━━ INPUT DATA

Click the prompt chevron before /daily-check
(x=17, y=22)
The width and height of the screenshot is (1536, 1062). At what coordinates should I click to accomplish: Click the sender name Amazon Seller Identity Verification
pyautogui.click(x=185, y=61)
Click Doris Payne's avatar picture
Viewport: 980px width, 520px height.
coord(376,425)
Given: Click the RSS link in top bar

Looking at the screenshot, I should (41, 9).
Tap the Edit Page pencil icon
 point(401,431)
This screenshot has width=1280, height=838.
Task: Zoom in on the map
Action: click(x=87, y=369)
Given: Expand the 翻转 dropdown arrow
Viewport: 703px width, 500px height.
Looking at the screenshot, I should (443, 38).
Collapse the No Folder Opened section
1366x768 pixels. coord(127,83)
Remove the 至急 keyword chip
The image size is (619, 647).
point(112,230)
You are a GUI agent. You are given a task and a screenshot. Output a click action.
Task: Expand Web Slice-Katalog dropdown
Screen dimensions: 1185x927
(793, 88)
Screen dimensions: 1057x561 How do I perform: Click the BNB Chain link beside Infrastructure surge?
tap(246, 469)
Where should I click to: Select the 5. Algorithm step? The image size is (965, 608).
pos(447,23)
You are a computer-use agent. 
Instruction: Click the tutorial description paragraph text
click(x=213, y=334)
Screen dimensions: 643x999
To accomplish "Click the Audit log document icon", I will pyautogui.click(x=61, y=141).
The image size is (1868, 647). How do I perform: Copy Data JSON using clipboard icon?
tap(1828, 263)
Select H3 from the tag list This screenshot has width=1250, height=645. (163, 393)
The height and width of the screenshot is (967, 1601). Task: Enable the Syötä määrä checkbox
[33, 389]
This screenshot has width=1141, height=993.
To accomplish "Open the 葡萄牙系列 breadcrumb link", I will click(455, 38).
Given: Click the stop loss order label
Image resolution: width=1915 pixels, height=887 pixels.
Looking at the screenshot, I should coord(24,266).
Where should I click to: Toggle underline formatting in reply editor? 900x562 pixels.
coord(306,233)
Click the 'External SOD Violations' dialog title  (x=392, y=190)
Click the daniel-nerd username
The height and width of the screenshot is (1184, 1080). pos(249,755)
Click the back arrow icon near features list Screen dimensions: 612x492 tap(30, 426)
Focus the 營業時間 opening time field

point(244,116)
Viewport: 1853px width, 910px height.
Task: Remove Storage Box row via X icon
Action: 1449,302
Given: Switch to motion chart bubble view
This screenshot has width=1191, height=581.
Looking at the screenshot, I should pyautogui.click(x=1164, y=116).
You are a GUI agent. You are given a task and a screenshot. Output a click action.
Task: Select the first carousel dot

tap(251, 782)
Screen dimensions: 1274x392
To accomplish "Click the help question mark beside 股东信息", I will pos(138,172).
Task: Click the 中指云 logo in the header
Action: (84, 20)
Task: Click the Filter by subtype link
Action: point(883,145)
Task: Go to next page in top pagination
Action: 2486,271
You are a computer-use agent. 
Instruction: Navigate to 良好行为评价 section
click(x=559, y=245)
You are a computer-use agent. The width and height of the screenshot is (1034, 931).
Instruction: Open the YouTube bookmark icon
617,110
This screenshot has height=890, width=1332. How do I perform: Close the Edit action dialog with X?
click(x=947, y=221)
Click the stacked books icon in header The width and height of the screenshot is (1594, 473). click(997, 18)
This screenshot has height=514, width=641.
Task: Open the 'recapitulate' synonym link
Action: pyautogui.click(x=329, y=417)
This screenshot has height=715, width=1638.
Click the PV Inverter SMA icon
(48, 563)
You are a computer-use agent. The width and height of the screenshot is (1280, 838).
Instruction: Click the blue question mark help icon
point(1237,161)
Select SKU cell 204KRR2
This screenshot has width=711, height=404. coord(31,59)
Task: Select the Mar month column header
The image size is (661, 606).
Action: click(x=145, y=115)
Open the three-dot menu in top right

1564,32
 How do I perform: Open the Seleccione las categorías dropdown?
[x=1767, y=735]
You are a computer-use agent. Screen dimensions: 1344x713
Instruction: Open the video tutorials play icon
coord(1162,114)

━━━━

▸ **TASK ITEM**
Which lines run from the one holding "You are a computer-use agent. Screen" through the end of the data? Write them out exactly, ends included, and add nothing.

▸ **TASK ANSWER**
You are a computer-use agent. Screen dimensions: 1344x713
Instruction: Open the video tutorials play icon
coord(1162,114)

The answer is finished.